WHAT THE TASK REQUIRES: Exact copy, no pictures: reproduce the lines from the one that holds "The width and" through the end of the entries.

(Stored records)

<<<<

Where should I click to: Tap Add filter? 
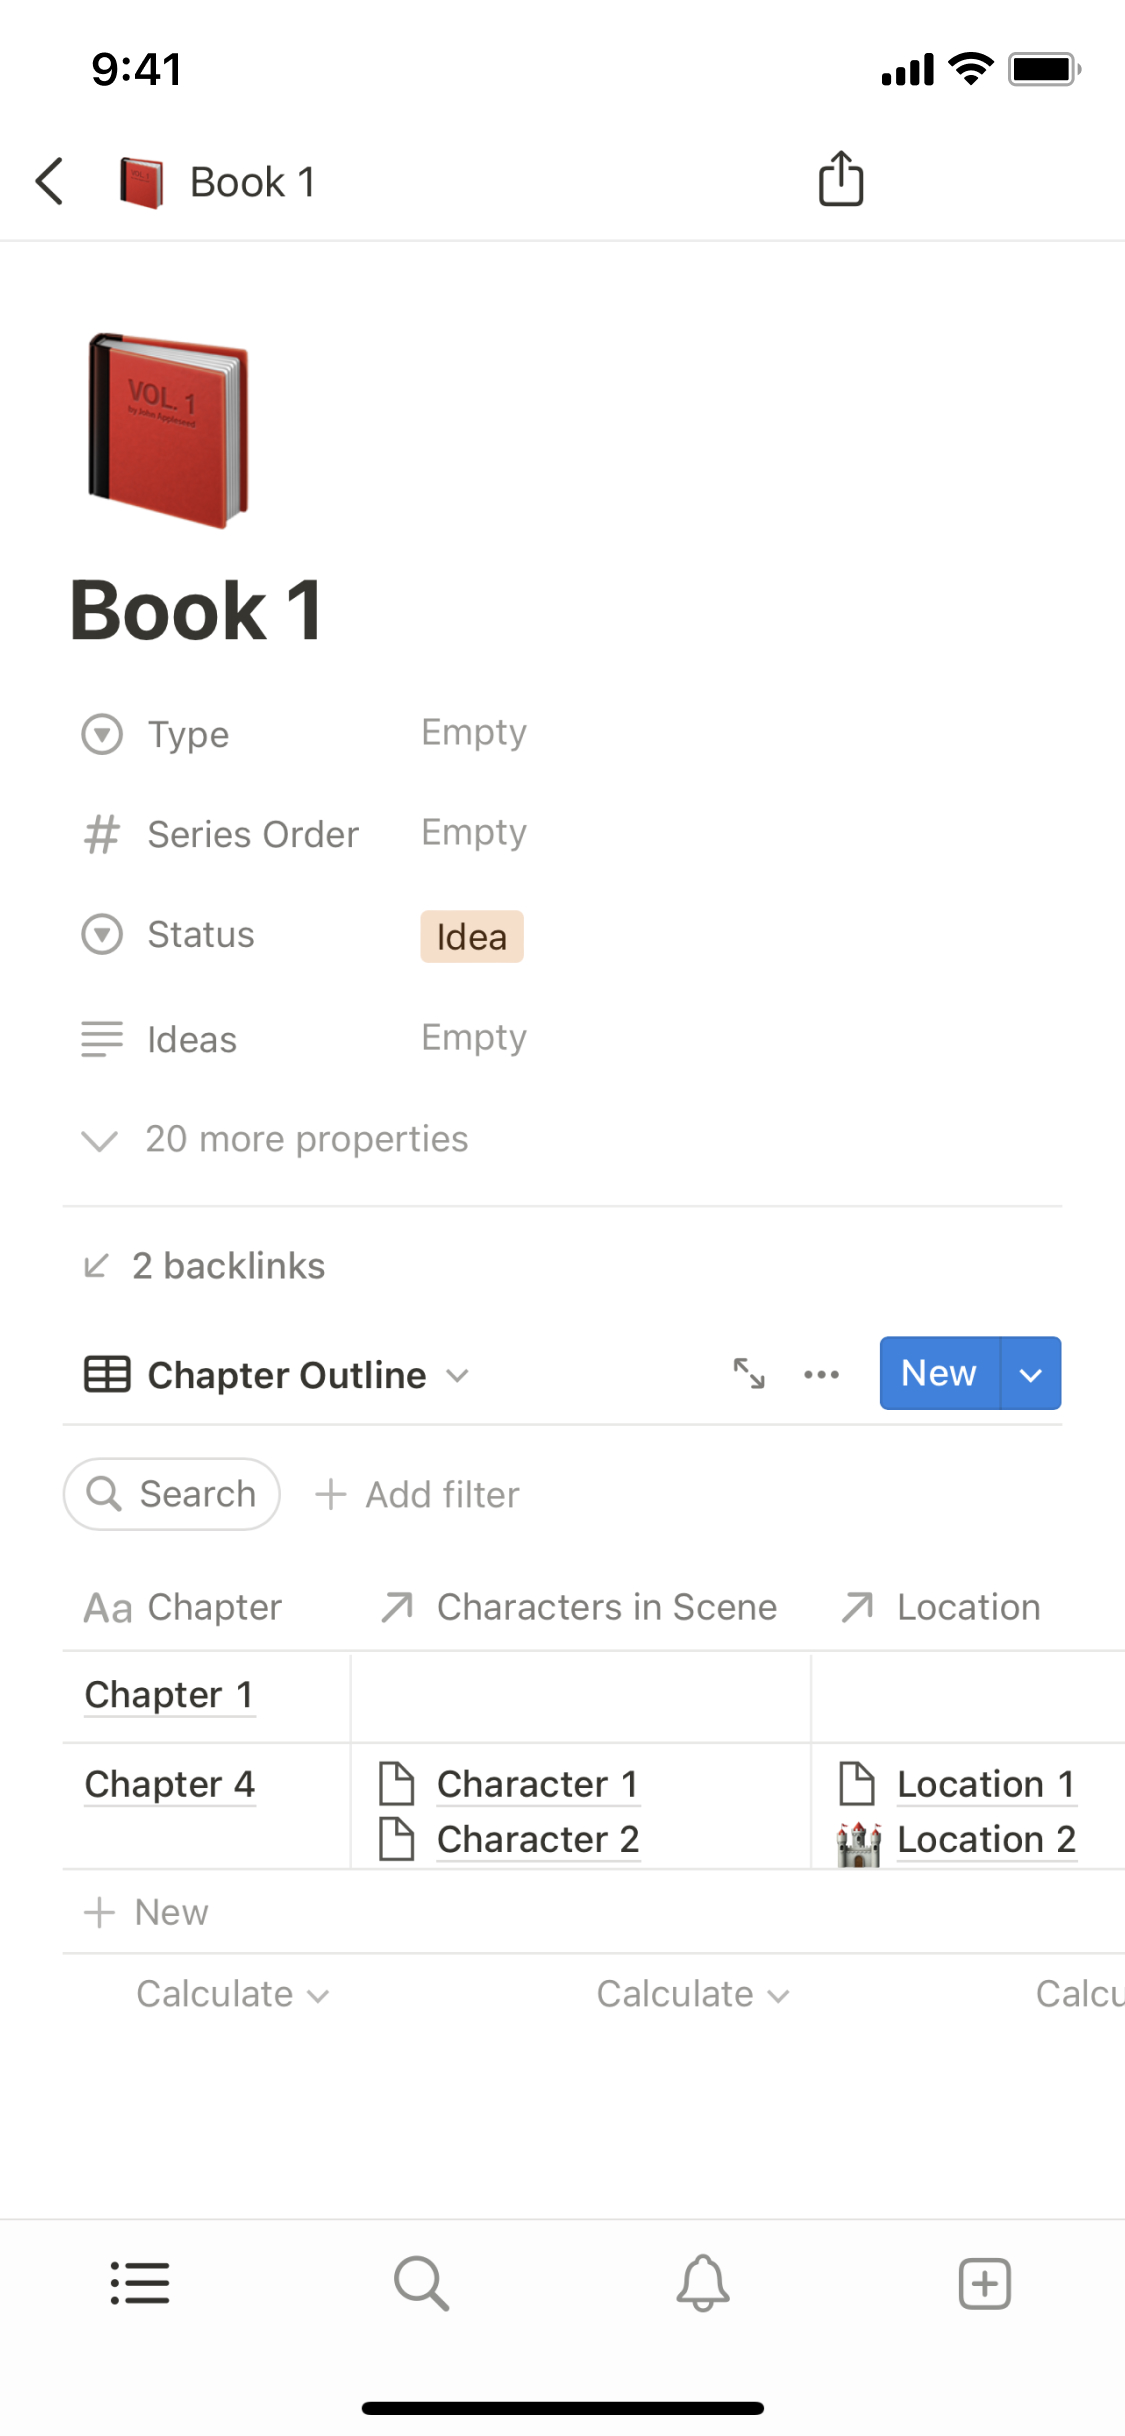[418, 1495]
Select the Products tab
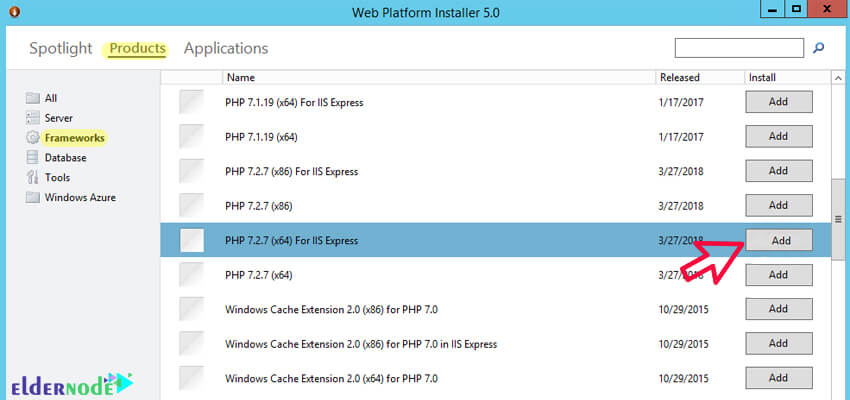The image size is (850, 400). pyautogui.click(x=137, y=48)
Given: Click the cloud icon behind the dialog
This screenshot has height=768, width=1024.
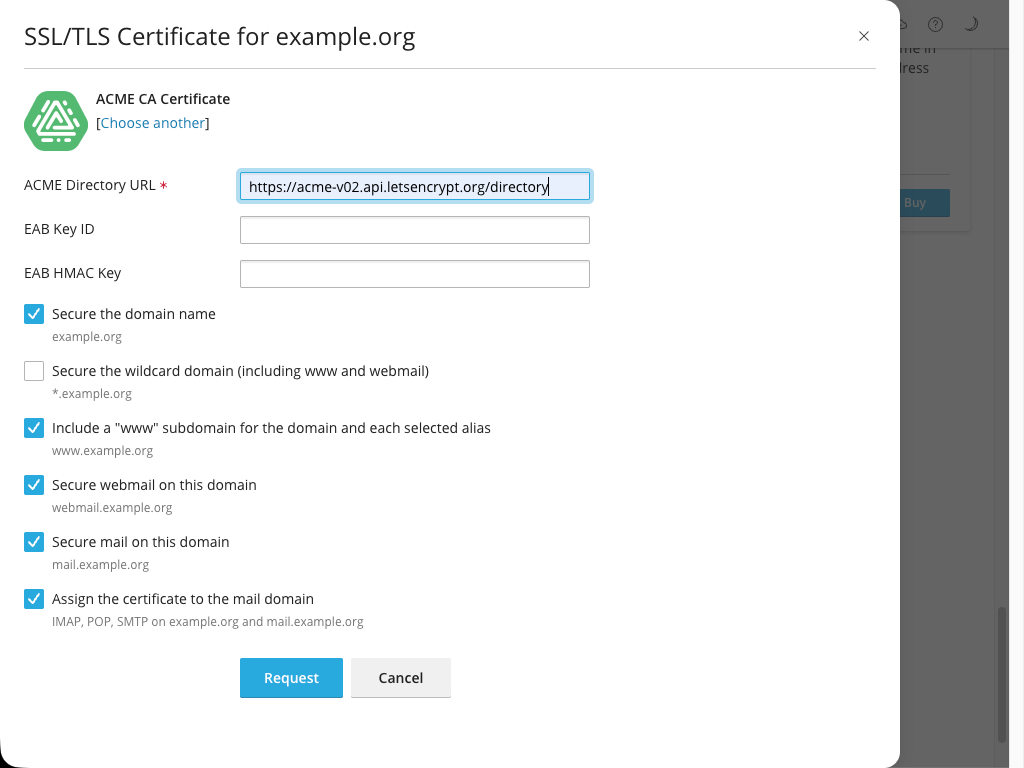Looking at the screenshot, I should 904,25.
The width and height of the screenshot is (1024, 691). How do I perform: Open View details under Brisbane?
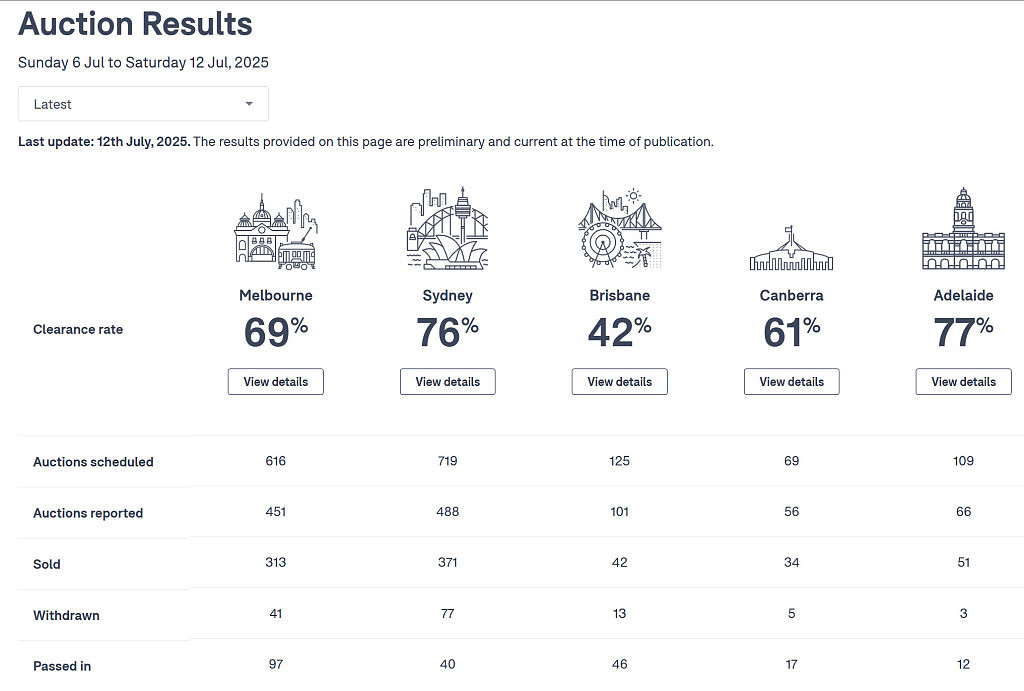coord(620,381)
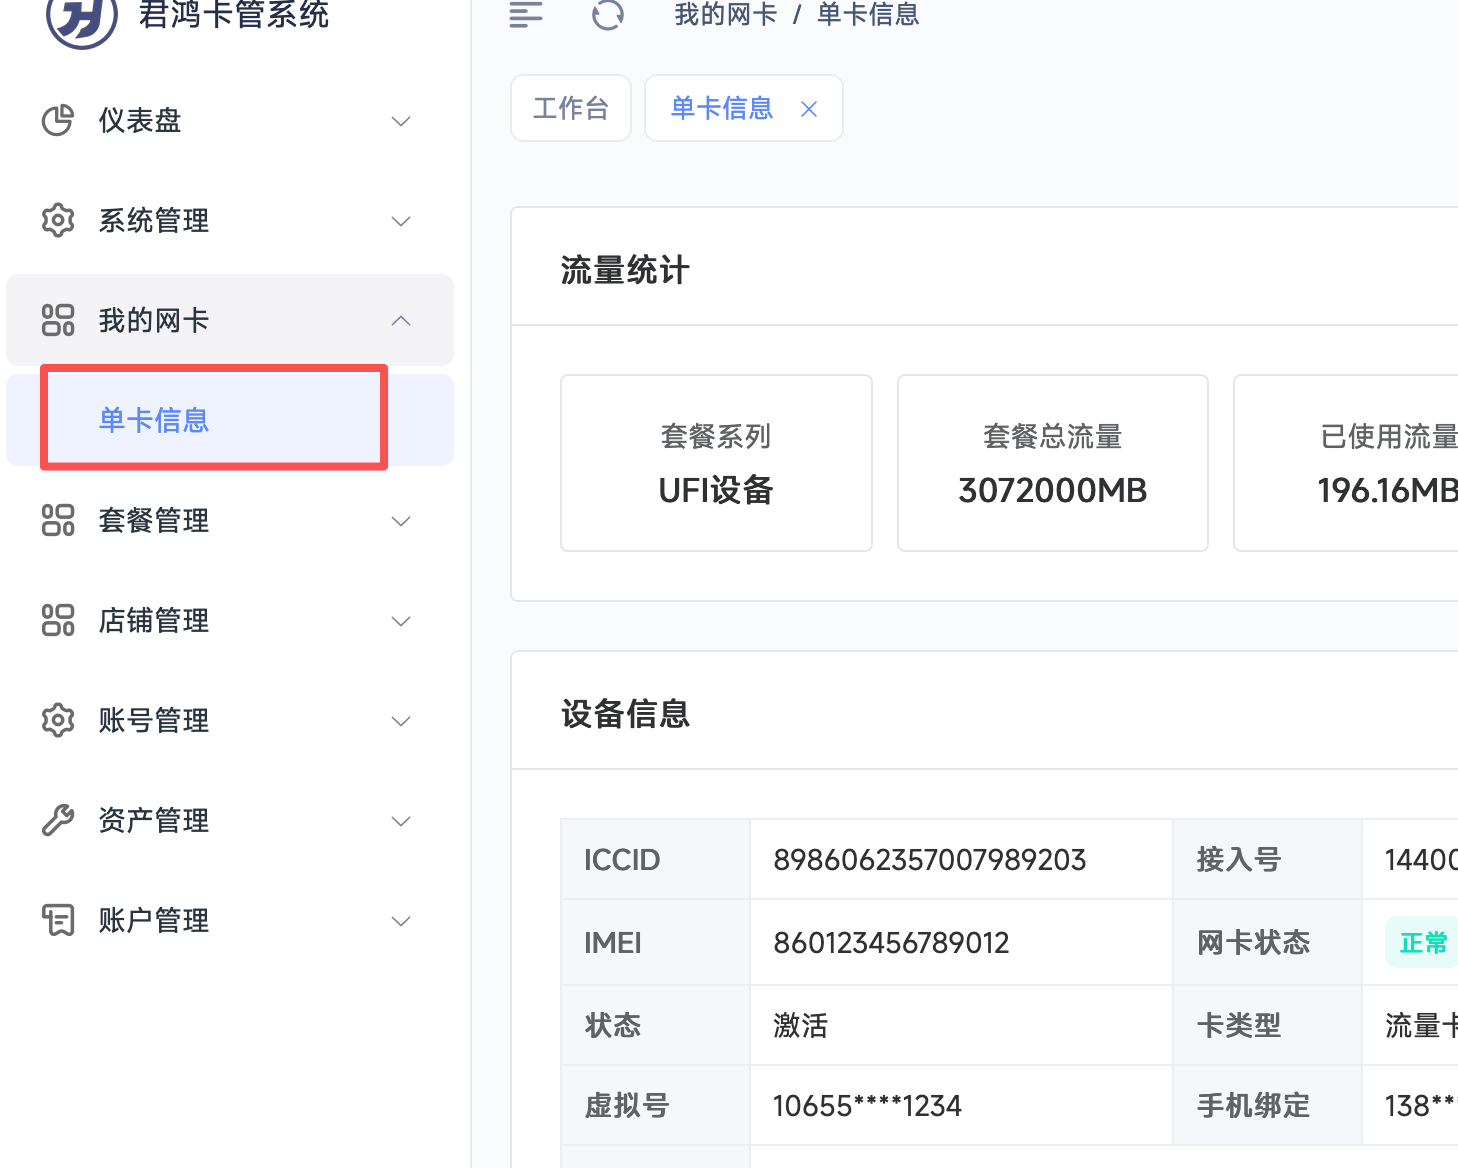
Task: Click the 我的网卡 grid icon
Action: point(58,320)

>>>>

RESPONSE TO THE EXERCISE:
The width and height of the screenshot is (1024, 691). How do I perform: Open View details under Brisbane?
coord(620,381)
Task: Click the 我的网卡 grid icon
Action: point(58,320)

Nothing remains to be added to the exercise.